  • Adams has flashed his potential a number of times, but it’s all becoming a lot more consistent. Is he going to shut the Harden trade talk up? That’ll probably never happen because that narrative ship sailed long ago. But in terms of what the Thunder need, the truth is Adams might be able to provide more than Harden ever could.
  • Since Adams had those two games in early December with one total rebound, he’s averaging 9.6 rebounds (with 8.9 points) in just 25 minutes a game. Extrapolate to per 36, and that’s 12.8 points (on 63.8 percent shooting) and 13.8 rebounds with a net rating of +21.3 per 100 possessions. Wow.
  • One more thing: Adams now has four double-doubles this season. Kendrick Perkins since joining the Thunder: three total, which includes the 2012 Finals.
  • Anthony Morrow was magnificent off the bench, giving the Thunder exactly what they’ve been missing. He knocked down the open looks he got, and kept the Spurs worried when he wasn’t. He had 15 points with three 3s in 27 minutes, hitting two big ones in crunchtime. Without Morrow, the Thunder bench gets completely worked by the Spurs today.
  • Still: It continues to be a running theme against the Spurs that the Thunder’s second unit is just inadequate against them.
  • Danny Green today: 4-13 shooting, 2-8 from 3. Guess who was guarding him most of the day?

Requirement 1:
According to the Thunder game notes, how many points did Anthony Morrow score off the bench?
Requirement 2:
Pick up the Thunder game notes where they stop and continue them.
The stored data listing is not needed here.

(Stored data)

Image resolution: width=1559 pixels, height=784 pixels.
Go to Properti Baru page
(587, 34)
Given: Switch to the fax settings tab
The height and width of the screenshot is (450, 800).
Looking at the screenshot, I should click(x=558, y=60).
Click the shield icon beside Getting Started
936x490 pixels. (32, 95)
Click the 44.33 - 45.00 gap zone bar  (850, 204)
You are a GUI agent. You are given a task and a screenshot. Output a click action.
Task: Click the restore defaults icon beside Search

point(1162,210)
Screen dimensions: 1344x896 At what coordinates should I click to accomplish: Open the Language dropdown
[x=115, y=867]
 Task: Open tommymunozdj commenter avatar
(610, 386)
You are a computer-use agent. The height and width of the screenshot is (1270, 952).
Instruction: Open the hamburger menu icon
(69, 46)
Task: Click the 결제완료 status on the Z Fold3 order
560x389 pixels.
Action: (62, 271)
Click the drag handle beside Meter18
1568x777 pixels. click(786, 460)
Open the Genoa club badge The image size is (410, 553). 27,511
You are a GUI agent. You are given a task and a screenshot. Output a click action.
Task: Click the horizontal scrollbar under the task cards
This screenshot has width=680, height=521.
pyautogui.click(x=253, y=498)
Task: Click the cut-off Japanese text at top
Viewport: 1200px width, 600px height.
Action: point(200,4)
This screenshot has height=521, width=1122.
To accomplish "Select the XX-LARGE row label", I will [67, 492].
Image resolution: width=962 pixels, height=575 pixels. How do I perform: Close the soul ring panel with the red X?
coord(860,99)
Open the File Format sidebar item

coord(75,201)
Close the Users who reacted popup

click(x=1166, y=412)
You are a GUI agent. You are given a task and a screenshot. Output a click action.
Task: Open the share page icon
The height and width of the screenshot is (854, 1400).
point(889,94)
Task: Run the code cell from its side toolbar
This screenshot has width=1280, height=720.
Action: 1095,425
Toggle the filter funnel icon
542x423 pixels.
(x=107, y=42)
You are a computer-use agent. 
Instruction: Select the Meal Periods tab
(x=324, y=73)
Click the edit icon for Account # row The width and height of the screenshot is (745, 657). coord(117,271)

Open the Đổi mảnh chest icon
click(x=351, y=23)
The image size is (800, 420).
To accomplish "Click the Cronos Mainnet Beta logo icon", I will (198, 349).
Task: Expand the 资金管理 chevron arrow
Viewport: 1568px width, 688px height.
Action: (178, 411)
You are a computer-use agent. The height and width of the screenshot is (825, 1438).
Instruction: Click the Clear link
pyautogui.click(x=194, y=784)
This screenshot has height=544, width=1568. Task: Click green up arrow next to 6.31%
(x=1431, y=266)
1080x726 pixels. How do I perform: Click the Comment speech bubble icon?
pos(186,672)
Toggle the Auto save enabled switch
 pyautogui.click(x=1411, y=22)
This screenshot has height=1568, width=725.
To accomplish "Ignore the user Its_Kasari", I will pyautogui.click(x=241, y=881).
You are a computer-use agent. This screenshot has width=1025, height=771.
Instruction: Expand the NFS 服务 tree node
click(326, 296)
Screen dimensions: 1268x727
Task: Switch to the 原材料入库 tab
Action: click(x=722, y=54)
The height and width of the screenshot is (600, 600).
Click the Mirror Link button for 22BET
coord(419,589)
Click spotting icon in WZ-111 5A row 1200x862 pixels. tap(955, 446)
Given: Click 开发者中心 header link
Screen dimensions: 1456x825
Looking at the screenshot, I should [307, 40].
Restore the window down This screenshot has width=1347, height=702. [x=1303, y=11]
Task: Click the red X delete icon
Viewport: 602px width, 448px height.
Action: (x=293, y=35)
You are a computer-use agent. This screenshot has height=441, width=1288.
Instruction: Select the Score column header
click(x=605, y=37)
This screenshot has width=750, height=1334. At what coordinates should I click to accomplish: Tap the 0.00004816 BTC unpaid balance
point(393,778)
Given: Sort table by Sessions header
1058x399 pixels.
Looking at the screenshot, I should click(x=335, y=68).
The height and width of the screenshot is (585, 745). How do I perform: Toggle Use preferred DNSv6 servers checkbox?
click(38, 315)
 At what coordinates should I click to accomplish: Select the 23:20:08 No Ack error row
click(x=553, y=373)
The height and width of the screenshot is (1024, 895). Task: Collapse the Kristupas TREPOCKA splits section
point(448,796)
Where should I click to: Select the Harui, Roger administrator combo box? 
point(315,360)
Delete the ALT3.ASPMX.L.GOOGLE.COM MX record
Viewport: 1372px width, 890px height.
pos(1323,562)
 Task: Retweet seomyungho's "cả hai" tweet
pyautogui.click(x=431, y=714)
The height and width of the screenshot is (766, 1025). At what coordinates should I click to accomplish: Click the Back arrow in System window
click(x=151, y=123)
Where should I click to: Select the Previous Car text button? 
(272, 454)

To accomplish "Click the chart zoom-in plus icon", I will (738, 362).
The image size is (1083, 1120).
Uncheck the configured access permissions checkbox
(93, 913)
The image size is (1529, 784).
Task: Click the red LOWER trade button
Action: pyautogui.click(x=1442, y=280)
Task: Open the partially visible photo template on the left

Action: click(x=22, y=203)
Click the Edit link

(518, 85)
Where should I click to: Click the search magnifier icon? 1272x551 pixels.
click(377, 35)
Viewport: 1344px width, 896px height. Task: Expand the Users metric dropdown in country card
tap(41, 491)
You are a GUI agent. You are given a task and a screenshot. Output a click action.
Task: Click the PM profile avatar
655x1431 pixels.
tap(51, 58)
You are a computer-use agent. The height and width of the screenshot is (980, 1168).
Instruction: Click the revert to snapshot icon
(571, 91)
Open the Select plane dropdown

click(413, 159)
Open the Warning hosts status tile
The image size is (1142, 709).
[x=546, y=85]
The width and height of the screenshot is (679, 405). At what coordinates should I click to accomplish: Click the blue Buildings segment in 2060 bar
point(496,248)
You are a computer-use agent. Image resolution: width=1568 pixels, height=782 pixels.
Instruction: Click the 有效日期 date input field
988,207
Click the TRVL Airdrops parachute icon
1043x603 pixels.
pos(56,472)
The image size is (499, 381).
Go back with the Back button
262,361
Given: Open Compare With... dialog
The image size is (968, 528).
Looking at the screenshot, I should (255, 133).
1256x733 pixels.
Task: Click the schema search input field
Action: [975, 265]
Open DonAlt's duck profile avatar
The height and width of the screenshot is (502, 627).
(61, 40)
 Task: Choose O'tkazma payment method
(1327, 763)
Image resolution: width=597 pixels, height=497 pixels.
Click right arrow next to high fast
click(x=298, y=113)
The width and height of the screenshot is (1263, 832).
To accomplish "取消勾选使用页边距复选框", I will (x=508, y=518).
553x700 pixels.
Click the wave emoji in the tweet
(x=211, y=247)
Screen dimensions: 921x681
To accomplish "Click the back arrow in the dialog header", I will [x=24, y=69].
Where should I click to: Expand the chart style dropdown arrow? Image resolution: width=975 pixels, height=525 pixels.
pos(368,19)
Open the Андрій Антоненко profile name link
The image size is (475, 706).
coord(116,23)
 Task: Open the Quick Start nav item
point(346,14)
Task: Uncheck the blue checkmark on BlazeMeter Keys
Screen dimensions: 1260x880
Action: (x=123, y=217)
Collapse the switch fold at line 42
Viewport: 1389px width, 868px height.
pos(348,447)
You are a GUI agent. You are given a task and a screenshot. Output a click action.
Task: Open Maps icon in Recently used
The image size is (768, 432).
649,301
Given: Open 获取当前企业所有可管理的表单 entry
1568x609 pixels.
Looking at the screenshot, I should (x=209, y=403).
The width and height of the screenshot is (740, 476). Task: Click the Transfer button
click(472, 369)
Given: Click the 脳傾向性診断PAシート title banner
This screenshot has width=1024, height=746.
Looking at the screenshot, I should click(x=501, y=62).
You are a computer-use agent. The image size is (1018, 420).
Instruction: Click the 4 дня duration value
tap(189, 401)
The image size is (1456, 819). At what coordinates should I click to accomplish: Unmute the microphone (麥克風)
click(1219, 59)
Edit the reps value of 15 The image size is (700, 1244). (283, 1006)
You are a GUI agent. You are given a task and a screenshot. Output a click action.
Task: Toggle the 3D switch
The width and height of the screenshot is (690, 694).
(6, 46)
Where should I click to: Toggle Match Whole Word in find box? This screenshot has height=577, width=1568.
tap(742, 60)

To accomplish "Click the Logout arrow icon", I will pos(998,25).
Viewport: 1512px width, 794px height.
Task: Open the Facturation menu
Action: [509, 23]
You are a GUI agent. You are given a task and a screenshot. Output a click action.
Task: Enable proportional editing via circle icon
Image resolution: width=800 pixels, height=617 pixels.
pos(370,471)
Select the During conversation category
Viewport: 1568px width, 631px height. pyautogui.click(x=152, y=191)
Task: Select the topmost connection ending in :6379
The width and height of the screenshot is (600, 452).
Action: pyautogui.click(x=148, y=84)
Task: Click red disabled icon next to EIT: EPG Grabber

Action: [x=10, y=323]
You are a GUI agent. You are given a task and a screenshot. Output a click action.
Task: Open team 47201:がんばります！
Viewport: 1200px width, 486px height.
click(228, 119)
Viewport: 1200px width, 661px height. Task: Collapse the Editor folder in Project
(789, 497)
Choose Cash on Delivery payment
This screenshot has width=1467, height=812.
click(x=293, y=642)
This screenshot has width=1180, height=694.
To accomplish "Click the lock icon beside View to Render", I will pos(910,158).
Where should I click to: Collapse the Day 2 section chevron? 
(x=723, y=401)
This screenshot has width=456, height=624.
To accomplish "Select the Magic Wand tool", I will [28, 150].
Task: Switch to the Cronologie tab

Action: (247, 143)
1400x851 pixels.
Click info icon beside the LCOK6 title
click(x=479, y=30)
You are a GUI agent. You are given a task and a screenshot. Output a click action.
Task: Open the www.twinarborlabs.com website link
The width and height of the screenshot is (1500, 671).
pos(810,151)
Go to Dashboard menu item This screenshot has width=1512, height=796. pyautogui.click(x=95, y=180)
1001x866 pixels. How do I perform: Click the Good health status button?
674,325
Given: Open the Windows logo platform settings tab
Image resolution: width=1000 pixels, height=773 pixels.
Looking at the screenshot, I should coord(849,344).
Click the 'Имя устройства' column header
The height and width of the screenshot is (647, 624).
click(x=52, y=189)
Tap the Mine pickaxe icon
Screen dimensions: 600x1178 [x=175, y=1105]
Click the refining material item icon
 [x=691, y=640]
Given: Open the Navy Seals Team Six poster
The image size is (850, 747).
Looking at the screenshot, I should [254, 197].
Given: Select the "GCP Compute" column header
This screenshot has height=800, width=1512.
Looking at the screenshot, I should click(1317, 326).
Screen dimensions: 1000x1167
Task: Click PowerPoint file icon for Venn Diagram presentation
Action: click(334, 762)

Written answer 1:
15 points.

Written answer 2:
  • (Andre Roberson was.)
  • Perry Jones’ line looks decent: 14 points on 5-7 in 31 minutes. But he had one rebounds, zero assists, zero steals, zero blocks and heck, zero turnovers. He can do some things that impress you in isolated moments, but in those 10-12 plays where that’s not happening, you forget he’s even on the court.
  • That Jones one-on-one fast break shows you a lot of what’s wrong with his game. He had Belinelli back-peddling, hesitated at first before realizing, “Hey! I should attack here!” Then he did, but only went about 70 percent I’d say before being bailed out by a bad call on Danny Green. Jones was indecisive and lacked any real aggression. You cannot play like that in the NBA.
  • What was up with Pop pulling his starters with 1:30 left and down six, and then after Corey Joseph hit two free throws, putting them right back in? Did he think it was over? Did he just assume the Thunder were winning by more?
  • Reggie Jackson struggled — six points on 3-9 in 27 minutes — but he did knock down the biggest shot of the game. With the Thunder offense stalled out and the Spurs closing fast, he hit a 20-footer pull-up with 56 seconds left to restore a six-point lead.
  • Serge Ibaka was solid: 21 points on 8-15, 3-4 from 3, nine boards and a block. At times, he was drifting aimlessly to the perimeter, but he picked his spots well to shoot. And the Thunder were actively looking for him in the second half!
  • I am required by the collective bargaining agreement to mention Matt Bonner’s dunk.
  • What is it with the Thunder against the Spurs in getting a point guard matched up against a big constantly? Ish Smith kept getting caught on Tiago Splitter in the third, making easy points for the Spurs. More like Fish Smith, amirite?
  • DNP-CD for Nick Collison. And Jeremy Lamb.
  • I love the Jeremy Lamb conundrum. When he plays, everyone wants him to sit. When he sits, everyone wants him to play. Or maybe it’s just each side of the faction gets vocal at different times.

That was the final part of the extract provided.